Hacker News new | ask | show | jobs
by NikolaNovak 13 hours ago
That's the thing. This was a $3000 camera. A 20% friends discount is 600. We've been best friends for two decades, but most days he doesn't give me $600 on cash. Don't get me wrong, we don't keep track who paid for dinner or cinema ticket or whatever. But there IS a threshold at which it really becomes a random cash gift.

Yes dealing with friends is nicer than strangers - but also when you're selling stuff, sometimes it's better to do strangers. Expectations of long term service and support are clearer and have more defined boundaries.

1 comments

I guess friendship means different things to different people. I've had friends spot me plenty more than $600 and I've spent thousands on friends in return. I can't imagine having such an indifferent attitude towards someone I care about.
"Spot you" implies you actually had a level of need for the money.

Declining to give you $600 out of the blue because you'd rather have more money is not being indifferent.

It can imply that, but it can imply other things too and you shouldn't draw conclusions from one interpretation. You've never just paid for a friend's dinner or ticket?

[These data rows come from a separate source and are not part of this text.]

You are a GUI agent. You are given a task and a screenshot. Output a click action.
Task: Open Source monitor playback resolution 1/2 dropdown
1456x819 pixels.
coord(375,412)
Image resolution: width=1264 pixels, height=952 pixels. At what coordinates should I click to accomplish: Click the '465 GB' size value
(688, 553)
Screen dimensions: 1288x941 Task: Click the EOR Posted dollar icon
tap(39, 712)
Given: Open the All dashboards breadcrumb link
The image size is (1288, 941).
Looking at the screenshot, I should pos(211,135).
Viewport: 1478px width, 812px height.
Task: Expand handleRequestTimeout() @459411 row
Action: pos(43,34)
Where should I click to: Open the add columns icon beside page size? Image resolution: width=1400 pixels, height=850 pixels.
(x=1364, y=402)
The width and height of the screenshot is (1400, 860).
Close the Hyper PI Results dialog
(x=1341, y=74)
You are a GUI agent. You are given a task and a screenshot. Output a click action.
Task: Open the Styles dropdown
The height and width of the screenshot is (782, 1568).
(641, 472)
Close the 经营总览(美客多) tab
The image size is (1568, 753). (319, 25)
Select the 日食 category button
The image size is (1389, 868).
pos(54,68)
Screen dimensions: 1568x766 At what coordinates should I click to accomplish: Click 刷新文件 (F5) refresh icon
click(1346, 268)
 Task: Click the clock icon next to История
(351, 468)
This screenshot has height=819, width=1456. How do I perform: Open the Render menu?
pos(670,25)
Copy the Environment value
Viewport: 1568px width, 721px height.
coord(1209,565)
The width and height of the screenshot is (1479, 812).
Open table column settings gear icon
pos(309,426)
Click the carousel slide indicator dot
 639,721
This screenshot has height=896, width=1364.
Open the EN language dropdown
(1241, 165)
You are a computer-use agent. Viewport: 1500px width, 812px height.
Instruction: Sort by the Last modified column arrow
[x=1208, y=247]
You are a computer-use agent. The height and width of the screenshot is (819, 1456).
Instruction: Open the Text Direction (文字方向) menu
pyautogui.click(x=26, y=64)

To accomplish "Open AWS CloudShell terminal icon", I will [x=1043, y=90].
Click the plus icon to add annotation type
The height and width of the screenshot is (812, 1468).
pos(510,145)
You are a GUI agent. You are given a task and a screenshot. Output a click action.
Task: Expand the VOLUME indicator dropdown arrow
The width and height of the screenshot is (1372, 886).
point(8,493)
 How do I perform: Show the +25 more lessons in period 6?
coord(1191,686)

Perhaps this is a cultural thing. I routinely buy gifts for friends, pay for their meals, travel and vice versa. Having more money is not some supreme objective that is more important than the people around you. Money is just a tool for enjoying life. I come from an impoverished and deprived background, spent years homeless since I was a teenager, and I still recognize that putting money before friends is a scarcity mindset.